His logic has often found friendly ears in Washington, D.C., where Ellman, a lobbyist for the Consumer Data Industry Association (CDIA), champions the interests of the Big Three credit bureaus: Experian, Equifax and TransUnion.
The CDIA has been scrambling for two years to get federal lawmakers to defuse the onrush of state laws empowering consumers to freeze access to their credit histories to prevent identity theft. It spent a record $1.4 million on federal lobbying in 2006, nearly double what it spent in 2004, according to the Center for Responsive Politics.
But a funny thing has happened outside the nation's capital. More states have begun requiring companies to notify consumers when their personal data turn up missing -- and states are ordering the credit bureaus to make it easier for consumers to ban anyone from viewing their credit files. By the end of this year, more than 35 states will have such laws; a few years ago, barely a handful did.
When this trend began to gather steam in 2005, the CDIA deployed Ellman on a series of trips to Montana to dissuade lawmakers from adopting one of the nation's most pro-consumer credit-freeze laws. "He was here so often, I jokingly told him he should start paying state income tax," says Claudia Clifford, Montana-based lobbyist for AARP, a staunch consumer advocate for freezes.
Ultimately, Ellman failed in Montana. The lawmakers there made credit freezes cheaper and quicker to do than anywhere else in the nation. The CDIA's efforts in Big Sky country and other states reveal how the credit bureaus have been losing ground in a struggle to preserve control of consumer credit information as data theft and identity fraud escalate. The key factor: Consumer advocates have shifted the field of battle outside of Washington D.C., where power politics reign, to state capitals in places such as Helena, Mont., Salt Lake City, Carson City, Nev., and Annapolis, Md., where populist sentiments often carry the day.

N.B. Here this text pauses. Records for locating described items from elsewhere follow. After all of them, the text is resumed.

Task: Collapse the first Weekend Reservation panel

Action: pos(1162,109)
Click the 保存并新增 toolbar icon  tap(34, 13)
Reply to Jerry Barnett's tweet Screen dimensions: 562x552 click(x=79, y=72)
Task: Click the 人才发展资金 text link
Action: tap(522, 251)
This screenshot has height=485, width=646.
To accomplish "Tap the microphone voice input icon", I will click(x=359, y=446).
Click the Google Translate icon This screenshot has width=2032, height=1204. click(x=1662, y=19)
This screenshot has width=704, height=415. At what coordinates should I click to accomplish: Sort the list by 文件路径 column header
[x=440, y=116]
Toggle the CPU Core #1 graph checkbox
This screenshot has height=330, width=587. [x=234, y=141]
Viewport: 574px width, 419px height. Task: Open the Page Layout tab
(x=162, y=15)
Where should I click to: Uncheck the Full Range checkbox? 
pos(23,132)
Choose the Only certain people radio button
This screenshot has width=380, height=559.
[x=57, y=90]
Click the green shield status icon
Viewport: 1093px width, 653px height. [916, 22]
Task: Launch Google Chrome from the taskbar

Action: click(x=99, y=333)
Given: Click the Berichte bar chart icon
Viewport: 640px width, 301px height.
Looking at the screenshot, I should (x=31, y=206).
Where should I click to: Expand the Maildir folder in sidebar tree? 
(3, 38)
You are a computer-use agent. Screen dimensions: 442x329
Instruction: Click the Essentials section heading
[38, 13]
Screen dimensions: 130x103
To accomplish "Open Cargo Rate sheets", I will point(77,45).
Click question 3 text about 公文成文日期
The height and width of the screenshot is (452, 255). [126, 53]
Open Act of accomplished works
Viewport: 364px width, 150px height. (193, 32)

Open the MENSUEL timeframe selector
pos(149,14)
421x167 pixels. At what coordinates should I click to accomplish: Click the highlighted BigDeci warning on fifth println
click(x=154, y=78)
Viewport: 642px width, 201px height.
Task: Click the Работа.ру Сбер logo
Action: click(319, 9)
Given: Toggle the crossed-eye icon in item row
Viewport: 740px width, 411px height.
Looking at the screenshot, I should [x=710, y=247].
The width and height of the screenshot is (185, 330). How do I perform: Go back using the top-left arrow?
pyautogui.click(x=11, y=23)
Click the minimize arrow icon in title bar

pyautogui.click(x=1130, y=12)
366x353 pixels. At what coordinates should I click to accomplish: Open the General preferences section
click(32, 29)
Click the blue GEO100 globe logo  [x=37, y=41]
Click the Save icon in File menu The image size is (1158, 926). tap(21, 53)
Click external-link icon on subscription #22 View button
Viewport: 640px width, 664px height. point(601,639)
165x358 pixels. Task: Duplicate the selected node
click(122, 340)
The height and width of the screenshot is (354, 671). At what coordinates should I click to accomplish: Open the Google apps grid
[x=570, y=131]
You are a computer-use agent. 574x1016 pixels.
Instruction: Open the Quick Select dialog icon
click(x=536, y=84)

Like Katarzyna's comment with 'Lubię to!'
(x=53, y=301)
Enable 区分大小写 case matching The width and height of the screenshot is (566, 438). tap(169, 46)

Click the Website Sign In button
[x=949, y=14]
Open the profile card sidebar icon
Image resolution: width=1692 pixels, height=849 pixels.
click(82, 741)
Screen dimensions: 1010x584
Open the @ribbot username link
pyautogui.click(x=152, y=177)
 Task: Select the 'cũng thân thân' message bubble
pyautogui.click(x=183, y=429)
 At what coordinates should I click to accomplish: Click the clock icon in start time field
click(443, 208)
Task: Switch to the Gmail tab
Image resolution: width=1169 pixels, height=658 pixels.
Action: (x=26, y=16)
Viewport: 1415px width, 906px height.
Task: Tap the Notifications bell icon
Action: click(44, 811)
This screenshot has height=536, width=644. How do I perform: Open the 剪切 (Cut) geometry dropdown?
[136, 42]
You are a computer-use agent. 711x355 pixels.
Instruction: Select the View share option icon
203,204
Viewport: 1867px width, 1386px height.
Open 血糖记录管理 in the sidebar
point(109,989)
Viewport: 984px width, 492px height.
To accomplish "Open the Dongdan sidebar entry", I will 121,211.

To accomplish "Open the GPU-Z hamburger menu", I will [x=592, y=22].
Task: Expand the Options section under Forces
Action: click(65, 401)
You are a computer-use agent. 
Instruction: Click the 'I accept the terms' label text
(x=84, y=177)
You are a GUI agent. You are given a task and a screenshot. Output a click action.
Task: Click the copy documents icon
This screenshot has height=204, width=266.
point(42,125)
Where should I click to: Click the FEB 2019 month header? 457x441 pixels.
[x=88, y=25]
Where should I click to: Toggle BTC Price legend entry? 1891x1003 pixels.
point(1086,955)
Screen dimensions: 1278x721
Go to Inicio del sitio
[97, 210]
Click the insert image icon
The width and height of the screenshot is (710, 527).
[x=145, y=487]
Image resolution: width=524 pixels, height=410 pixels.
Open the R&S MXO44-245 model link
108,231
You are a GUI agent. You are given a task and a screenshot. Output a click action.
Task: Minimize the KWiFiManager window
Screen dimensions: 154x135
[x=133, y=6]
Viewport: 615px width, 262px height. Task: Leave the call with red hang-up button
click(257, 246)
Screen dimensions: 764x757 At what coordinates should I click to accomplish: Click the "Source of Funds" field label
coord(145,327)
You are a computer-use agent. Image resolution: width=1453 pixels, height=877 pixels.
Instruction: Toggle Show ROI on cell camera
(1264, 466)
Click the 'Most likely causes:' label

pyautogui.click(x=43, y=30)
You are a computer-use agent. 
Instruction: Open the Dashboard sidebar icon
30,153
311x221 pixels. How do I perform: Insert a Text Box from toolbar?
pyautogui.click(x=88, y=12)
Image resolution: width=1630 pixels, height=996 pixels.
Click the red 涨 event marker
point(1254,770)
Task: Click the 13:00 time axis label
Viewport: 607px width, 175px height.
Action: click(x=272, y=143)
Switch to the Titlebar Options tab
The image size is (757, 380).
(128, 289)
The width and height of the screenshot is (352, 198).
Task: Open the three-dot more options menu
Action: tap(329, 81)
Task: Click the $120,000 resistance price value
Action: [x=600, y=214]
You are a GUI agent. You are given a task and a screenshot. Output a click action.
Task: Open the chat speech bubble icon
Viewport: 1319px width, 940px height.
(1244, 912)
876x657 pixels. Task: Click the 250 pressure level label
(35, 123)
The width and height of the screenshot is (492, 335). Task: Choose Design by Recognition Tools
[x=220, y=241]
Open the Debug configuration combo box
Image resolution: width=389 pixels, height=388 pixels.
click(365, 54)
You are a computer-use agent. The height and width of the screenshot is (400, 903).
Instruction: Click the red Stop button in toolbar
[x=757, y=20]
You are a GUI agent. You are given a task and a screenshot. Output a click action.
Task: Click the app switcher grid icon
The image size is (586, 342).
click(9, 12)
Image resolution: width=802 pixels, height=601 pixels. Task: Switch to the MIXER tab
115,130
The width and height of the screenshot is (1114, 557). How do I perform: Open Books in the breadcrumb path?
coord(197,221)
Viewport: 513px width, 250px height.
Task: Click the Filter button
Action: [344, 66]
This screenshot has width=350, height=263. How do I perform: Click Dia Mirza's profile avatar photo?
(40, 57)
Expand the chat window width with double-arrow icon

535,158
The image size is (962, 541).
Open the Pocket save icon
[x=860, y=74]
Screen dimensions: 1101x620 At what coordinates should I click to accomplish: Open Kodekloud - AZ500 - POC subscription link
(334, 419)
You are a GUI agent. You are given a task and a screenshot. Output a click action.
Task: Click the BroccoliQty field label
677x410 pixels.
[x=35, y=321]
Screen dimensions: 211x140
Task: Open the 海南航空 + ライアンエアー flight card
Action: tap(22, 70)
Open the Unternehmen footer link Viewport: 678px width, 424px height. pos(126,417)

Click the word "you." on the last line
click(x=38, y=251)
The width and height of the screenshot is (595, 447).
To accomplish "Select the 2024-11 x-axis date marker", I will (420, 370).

"A lot of people are simply being affected by identity theft, and (consumers) want to be able to do something about it before it gets really messy," says Michelle Jun, staff attorney for Consumers Union.
CDIA President Stuart Pratt declined to allow Ellman to be interviewed. As the trade group's vice president and counsel of state and federal regulatory affairs, Ellman is one of two CDIA lobbyists who crisscross the country testifying against freezes in state legislatures. His public assertions provide a revealing glimpse of the tactics the CDIA has employed to try to limit consumers' control of their credit histories.
Compelled by state data-loss notification laws, companies and organizations have disclosed more than 500 incidents of personal data turning up missing since February 2005. Computers have been hacked or stolen; data tapes fall off delivery vans; insiders take files home. Scores of universities, hospitals, government agencies, merchants and financial firms continue to report such breaches. Total records reported lost: 155 million.